Rembourser le paiement
L’idée de demander à la France de rembourser ce que Haïti considère comme un vol organisé par l’État français est ravivée par le président Jean-Bertrand Aristide. Confronté à une crise politique et à un mouvement de révolte, l’ancien prêtre défroqué prononce un discours très nationaliste le 7 avril 2003, exigeant de Paris le remboursement d’une somme estimée par son gouvernement à 21 milliards de dollars. Le coup d’État qui chasse Aristide un an plus tard met un frein à ces revendications, auxquelles la France ne compte pas céder, pas même d’un centime. Les demandes suivantes, toutes similaires, restent sans réponse de la part de la République française, qui s’agace de telles revendications. En 2010, le président Nicolas Sarkozy ouvre une brèche en évoquant les « séquelles laissées dans l’île par la France ». Lors de l’inauguration d’un centre mémoriel sur la traite et l’esclavage en Guadeloupe en 2015, son successeur, François Hollande, prend le bâton au vol et jette à son tour un pavé dans la mare en qualifiant la somme versée par Haïti de « rançon de l’indépendance ». Très enjoué, il déclare même qu’il s’en acquittera une fois sur l’île. Cette bourde diplomatique est accueillie avec enthousiasme par les autorités haïtiennes, mais leurs espoirs seront rapidement déçus. Les conseillers du président français affirmeront qu’il ne parlait que de « dette morale » (!), enterrant une nouvelle fois la question de la compensation.

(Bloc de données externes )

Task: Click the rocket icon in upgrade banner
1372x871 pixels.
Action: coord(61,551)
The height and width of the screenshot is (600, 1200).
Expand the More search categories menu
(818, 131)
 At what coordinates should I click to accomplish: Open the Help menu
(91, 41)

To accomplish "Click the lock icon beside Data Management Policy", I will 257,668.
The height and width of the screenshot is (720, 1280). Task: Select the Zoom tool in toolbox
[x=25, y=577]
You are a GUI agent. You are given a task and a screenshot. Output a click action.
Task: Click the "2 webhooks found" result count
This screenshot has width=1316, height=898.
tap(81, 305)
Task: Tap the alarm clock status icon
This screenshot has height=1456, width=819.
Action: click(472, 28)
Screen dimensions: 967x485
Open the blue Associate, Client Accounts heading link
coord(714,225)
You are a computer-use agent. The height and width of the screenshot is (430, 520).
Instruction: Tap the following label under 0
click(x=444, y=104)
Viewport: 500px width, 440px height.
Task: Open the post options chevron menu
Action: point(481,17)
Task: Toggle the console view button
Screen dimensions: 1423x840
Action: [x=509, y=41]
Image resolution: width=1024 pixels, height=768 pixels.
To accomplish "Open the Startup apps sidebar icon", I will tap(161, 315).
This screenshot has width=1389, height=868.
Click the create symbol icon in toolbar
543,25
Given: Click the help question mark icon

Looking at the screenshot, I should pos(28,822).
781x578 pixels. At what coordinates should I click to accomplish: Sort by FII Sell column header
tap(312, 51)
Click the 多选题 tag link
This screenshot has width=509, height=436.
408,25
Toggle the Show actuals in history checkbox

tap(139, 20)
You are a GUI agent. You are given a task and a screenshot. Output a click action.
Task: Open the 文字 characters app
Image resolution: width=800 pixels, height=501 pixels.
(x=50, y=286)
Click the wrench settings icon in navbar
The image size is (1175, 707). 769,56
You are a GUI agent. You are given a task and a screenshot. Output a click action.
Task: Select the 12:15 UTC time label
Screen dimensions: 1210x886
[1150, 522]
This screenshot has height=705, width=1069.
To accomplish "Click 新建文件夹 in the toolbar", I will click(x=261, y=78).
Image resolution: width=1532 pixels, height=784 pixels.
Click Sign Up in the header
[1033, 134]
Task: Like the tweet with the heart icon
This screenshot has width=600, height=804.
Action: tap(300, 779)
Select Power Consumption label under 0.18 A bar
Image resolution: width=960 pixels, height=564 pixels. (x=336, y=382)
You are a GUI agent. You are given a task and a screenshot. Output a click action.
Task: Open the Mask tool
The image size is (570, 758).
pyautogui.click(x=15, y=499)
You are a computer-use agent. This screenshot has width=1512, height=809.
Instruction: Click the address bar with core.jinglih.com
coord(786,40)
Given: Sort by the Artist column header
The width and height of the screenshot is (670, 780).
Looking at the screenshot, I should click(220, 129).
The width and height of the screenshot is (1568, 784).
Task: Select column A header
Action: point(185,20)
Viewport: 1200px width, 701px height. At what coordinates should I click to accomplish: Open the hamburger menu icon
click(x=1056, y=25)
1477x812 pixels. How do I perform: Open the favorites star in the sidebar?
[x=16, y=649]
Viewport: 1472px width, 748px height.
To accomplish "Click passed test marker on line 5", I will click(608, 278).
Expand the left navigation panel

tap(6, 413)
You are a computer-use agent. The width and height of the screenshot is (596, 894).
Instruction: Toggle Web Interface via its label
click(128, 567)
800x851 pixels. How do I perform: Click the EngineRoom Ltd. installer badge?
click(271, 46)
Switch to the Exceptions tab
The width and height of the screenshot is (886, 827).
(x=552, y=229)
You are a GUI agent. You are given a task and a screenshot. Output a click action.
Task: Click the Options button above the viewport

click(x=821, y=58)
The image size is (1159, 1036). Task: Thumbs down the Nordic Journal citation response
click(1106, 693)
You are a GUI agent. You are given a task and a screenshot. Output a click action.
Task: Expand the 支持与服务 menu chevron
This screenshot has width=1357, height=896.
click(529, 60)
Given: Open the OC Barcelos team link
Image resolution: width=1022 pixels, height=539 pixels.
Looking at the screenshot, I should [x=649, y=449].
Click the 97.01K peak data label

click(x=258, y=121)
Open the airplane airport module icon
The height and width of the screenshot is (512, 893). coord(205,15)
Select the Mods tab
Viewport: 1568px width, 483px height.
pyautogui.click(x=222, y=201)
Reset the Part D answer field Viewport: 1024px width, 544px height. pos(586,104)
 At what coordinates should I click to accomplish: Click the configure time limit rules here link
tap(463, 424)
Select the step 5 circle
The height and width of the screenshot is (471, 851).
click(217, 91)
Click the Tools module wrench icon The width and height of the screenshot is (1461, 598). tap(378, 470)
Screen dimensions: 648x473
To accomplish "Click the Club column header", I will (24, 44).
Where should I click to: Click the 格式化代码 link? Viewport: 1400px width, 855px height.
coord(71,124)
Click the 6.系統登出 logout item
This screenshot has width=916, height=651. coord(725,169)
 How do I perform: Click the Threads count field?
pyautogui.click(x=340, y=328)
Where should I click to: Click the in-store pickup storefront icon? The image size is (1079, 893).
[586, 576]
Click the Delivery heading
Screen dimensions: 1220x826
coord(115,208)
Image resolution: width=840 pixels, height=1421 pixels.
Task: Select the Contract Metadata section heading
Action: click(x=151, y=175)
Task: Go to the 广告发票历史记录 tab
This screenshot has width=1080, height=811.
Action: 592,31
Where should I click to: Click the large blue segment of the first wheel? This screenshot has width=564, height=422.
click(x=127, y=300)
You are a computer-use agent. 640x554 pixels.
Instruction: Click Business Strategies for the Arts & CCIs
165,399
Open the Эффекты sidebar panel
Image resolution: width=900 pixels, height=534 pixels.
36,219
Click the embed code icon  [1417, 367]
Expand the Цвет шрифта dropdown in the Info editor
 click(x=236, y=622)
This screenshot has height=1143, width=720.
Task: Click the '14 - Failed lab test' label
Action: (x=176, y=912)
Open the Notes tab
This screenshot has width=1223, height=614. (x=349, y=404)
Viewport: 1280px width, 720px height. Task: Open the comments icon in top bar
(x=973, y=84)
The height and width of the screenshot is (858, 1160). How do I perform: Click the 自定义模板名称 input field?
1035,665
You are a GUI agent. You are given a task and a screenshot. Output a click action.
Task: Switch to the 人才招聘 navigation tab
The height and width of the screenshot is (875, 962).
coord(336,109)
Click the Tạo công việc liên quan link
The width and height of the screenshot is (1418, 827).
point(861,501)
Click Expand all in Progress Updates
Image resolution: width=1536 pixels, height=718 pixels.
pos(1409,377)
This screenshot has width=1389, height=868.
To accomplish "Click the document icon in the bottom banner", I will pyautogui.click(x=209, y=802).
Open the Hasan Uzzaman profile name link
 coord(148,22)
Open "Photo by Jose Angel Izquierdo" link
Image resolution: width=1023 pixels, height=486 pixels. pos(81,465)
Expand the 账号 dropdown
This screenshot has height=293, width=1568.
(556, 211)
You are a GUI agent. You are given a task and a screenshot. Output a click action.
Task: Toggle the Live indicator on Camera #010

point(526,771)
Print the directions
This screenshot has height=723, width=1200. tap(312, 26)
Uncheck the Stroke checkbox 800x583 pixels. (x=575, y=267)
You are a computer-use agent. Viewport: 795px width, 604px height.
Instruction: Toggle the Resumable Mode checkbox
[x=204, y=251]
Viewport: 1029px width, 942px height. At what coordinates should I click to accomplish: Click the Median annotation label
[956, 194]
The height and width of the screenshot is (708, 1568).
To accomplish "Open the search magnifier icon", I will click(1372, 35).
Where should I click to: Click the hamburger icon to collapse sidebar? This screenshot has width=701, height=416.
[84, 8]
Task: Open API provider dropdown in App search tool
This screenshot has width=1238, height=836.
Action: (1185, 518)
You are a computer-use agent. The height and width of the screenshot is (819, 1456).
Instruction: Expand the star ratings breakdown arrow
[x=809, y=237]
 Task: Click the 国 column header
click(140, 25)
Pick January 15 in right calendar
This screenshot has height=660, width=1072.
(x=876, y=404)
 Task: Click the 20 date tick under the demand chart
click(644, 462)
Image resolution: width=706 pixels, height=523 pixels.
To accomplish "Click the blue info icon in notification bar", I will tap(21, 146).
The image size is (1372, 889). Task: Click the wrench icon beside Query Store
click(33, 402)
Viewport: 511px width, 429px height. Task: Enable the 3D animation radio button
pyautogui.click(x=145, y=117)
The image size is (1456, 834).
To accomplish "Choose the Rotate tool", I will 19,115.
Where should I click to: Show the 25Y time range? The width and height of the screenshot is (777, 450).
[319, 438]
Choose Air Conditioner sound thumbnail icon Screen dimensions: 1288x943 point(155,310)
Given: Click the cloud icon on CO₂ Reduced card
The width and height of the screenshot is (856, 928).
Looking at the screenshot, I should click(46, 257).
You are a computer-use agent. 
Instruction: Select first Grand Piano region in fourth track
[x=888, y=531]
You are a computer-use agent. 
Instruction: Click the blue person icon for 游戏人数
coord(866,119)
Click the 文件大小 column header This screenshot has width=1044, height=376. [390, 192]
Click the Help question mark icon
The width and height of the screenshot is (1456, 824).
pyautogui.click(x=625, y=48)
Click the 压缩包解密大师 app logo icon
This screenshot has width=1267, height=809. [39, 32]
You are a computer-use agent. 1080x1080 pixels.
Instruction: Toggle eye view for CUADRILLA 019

En avril 2024, une coalition de vingt organisations non gouvernementales, présente au forum permanent des Nations Unies pour les personnes d’ascendance africaine (PFPAD), exige à son tour que la France verse les milliards qu’elle doit à Haïti. Le ministère des Affaires étrangères ignore cette demande et n’y donne pas suite afin d’éviter que toute polémique n’éclate dans l’Hexagone, prompt à s’enflammer dès que le récit colonial est abordé. Mais pour Edgar Leblanc Fils, il est temps que la France « répare enfin les torts du passé ». Selon l’ex-président du Conseil présidentiel d’Haïti, les choses sont assez simples. Paris doit restituer ces fonds pour contribuer au redressement de l’île, ravagée par une violence endémique générée par des gangs qui se livrent une guerre impitoyable et par un tremblement de terre qui a achevé son économie déjà fragilisée par des années d’instabilité politique. Il affirme que cet argent permettra à Haïti de « se libérer des chaînes invisibles de ce passé injuste » une fois pour toutes.
Face au silence et à l’absence de réaction du président Emmanuel Macron, le dirigeant haïtien décide finalement d’annuler sa participation au sommet de la Francophonie. Ce boycott, commenté par la presse locale, est pourtant passé sous silence dans les médias français. Si le malaise persiste toujours entre Haïti et la France au sujet de cette dette coloniale, il n’est cependant pas certain que cela constitue une priorité pour les Haïtiens, livrés à eux-mêmes, qui tentent tant bien que mal de survivre au quotidien loin de tout anachronisme d’État.
Illustration : « C’est terrible. C’est terrible. Et moi, je ne peux pas le remplacer. Ils sont complètement cons [sic], ils n’auraient jamais dû le sortir, le Premier ministre était formidable. » Emmanuel Macron commentant la situation haïtienne au sommet du G20 tout en songeant à Gabriel Attal et à sa propre responsabilité.